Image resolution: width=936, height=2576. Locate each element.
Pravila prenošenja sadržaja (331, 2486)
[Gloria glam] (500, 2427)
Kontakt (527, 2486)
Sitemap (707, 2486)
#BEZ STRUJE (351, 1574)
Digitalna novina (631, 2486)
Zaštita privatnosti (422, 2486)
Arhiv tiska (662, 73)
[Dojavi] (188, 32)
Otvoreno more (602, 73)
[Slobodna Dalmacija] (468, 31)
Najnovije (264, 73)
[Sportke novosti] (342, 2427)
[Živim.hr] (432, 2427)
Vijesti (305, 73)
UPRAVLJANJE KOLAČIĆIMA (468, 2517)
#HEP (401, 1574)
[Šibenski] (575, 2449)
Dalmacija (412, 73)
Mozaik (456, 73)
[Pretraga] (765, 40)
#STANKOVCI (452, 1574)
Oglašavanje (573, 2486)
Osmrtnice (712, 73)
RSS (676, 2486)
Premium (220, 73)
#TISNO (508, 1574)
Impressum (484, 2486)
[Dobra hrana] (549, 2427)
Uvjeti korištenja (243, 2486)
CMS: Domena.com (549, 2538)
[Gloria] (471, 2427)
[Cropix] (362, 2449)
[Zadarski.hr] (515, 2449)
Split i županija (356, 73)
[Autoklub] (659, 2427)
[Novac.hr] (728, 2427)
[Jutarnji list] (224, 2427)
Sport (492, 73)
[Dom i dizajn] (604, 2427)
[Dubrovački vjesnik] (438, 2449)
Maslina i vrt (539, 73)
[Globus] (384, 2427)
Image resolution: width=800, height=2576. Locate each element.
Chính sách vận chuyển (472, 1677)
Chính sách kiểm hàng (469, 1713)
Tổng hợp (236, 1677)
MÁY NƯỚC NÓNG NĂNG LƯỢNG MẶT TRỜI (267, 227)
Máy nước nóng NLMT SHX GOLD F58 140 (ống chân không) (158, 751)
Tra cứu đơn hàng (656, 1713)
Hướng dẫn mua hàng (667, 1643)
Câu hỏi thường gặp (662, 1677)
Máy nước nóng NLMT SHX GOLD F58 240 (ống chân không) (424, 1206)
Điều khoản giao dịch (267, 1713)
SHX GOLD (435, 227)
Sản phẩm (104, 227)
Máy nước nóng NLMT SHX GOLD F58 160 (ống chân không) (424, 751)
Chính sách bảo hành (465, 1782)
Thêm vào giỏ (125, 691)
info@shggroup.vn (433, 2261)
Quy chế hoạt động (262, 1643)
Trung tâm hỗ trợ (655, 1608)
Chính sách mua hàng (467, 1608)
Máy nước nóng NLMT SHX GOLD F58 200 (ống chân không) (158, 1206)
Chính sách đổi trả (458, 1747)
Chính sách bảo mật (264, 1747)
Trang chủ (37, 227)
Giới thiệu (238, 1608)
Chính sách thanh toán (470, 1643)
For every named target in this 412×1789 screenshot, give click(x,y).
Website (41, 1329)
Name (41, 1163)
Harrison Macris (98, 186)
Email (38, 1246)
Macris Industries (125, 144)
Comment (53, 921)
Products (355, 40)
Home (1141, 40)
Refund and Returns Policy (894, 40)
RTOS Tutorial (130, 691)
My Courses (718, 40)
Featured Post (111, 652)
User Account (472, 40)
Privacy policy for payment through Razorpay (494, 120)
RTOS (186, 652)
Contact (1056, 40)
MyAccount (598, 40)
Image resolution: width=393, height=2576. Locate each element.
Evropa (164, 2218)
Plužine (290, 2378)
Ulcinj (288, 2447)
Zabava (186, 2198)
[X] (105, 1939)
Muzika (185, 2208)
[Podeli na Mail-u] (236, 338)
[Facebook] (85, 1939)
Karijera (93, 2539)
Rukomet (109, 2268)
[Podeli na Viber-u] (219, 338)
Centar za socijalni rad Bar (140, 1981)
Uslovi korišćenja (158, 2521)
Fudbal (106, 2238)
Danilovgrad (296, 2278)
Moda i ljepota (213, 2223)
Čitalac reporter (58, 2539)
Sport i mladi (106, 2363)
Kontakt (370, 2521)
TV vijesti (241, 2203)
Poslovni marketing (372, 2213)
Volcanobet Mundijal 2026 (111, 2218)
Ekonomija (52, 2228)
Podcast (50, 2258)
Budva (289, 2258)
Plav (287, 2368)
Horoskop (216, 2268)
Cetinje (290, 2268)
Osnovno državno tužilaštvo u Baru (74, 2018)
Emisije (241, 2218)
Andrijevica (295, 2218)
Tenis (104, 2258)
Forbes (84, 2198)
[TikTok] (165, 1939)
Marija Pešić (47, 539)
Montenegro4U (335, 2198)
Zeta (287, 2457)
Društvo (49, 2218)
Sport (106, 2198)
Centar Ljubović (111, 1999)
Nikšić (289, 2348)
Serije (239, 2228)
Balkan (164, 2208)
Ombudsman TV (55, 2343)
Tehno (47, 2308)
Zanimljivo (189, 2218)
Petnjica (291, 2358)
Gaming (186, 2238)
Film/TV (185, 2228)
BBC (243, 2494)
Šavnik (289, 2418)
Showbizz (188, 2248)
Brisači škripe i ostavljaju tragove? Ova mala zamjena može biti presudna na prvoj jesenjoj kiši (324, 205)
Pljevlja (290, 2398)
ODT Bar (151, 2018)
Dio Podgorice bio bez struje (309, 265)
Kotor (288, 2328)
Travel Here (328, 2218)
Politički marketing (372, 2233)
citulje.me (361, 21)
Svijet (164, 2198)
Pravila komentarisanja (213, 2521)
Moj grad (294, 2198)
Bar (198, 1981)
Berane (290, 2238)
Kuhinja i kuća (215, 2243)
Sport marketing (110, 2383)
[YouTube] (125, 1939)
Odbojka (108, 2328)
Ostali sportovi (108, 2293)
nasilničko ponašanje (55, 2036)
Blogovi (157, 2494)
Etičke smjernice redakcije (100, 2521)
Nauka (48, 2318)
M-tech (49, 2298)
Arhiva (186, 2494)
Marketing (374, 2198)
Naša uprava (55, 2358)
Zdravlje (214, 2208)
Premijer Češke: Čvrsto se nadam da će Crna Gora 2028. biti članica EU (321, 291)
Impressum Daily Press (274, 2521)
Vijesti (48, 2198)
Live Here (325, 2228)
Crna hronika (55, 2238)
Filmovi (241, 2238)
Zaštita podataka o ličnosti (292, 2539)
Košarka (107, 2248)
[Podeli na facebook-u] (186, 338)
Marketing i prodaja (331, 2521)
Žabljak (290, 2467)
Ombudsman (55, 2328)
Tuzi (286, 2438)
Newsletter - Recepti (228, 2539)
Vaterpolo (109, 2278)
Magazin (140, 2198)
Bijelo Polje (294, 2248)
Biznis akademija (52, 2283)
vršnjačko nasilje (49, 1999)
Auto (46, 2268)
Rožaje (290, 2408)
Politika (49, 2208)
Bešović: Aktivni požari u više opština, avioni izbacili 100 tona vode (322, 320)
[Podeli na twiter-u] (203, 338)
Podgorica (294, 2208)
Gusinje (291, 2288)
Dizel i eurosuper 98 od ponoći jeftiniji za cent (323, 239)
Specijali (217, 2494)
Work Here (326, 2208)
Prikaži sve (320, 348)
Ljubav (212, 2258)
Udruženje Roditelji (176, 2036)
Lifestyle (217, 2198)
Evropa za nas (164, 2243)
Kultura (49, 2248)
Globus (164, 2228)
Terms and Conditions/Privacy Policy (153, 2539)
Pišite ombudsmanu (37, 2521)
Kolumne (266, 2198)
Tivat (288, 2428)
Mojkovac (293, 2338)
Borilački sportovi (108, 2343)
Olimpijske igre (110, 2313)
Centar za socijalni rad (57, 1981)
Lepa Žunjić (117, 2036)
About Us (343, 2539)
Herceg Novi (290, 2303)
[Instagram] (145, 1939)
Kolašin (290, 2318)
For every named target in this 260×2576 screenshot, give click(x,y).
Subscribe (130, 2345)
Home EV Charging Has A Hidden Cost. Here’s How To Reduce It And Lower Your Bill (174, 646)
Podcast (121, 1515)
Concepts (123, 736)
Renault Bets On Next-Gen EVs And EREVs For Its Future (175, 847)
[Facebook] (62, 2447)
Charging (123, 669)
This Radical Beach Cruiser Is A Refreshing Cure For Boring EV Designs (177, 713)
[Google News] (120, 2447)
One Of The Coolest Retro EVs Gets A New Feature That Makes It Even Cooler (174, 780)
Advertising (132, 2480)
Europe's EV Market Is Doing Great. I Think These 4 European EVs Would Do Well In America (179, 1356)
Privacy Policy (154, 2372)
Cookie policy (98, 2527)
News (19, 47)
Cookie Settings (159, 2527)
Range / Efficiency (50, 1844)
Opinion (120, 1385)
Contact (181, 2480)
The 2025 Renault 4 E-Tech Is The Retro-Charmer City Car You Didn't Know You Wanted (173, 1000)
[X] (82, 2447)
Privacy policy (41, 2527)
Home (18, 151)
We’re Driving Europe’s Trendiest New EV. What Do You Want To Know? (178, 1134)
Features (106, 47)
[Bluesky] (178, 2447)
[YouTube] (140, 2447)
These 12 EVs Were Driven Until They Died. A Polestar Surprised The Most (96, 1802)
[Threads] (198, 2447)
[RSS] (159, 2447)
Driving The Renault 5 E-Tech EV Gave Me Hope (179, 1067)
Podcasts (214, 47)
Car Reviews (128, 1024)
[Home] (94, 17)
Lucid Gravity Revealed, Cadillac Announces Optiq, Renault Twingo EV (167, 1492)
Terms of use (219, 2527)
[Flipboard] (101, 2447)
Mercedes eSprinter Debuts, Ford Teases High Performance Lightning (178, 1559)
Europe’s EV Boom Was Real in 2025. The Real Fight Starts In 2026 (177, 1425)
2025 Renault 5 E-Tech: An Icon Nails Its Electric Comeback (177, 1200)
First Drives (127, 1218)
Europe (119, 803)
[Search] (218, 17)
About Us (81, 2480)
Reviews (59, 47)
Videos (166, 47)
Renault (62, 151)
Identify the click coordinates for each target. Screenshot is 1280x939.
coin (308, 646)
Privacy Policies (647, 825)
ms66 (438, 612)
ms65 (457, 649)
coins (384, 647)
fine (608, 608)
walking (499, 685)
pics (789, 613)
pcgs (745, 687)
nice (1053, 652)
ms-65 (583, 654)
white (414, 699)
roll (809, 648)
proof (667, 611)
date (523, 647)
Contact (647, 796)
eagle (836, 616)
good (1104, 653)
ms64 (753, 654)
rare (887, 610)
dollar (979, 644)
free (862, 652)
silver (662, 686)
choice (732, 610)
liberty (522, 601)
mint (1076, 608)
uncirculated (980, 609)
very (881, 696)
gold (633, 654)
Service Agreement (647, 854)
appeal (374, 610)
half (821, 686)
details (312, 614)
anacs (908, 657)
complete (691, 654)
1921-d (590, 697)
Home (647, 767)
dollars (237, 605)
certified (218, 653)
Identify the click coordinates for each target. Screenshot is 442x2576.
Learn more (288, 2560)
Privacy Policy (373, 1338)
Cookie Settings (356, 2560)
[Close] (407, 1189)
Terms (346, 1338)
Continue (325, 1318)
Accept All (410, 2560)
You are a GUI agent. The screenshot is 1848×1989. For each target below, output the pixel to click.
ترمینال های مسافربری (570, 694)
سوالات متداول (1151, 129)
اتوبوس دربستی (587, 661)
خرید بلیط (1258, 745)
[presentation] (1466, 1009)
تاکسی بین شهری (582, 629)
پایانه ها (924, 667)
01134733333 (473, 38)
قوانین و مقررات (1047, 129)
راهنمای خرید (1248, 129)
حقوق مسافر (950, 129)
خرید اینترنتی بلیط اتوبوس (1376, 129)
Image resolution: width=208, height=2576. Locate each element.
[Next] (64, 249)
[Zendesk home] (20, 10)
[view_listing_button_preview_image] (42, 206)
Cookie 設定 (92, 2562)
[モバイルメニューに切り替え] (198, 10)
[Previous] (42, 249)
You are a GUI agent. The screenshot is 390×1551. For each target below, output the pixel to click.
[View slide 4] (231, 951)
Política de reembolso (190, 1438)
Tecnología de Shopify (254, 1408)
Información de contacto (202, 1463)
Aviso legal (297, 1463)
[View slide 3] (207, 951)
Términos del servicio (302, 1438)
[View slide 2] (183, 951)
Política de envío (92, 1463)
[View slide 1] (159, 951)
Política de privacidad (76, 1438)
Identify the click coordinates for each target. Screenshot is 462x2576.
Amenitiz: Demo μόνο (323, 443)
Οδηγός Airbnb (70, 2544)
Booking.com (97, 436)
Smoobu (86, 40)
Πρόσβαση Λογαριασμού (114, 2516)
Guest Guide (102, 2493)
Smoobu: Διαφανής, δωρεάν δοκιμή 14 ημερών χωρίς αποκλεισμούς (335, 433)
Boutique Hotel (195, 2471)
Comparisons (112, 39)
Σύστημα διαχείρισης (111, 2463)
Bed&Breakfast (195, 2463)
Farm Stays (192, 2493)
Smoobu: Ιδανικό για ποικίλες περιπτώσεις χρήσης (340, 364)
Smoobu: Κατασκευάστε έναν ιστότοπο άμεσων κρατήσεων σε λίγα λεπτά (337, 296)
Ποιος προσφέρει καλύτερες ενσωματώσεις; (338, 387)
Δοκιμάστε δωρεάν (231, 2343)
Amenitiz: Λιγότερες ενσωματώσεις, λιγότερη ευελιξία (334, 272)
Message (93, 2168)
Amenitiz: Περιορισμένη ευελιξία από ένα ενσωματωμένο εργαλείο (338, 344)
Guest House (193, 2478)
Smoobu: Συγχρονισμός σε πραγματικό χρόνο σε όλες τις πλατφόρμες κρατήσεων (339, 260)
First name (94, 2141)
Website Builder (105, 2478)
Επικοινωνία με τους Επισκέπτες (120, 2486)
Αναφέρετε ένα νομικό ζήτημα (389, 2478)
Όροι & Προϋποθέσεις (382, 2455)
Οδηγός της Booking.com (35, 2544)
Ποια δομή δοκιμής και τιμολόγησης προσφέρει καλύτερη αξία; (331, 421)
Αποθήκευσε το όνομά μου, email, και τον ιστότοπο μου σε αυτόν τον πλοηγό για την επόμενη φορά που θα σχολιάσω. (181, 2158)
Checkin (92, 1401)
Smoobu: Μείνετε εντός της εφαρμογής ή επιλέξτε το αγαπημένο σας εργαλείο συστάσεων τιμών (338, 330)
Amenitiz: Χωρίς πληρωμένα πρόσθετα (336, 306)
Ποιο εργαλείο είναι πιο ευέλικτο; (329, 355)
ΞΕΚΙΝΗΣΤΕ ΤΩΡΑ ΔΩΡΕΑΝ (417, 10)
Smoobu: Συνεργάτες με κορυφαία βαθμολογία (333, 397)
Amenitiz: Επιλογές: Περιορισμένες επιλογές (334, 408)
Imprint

+++

*YOUR INSTRUCTIONS*. Please return every line of the records that contains the word "Renault".

*RESPONSE AREA*.
Renault Bets On Next-Gen EVs And EREVs For Its Future (175, 847)
The 2025 Renault 4 E-Tech Is The Retro-Charmer City Car You Didn't Know You Wanted (173, 1000)
Driving The Renault 5 E-Tech EV Gave Me Hope (179, 1067)
Lucid Gravity Revealed, Cadillac Announces Optiq, Renault Twingo EV (167, 1492)
2025 Renault 5 E-Tech: An Icon Nails Its Electric Comeback (177, 1200)
Renault (62, 151)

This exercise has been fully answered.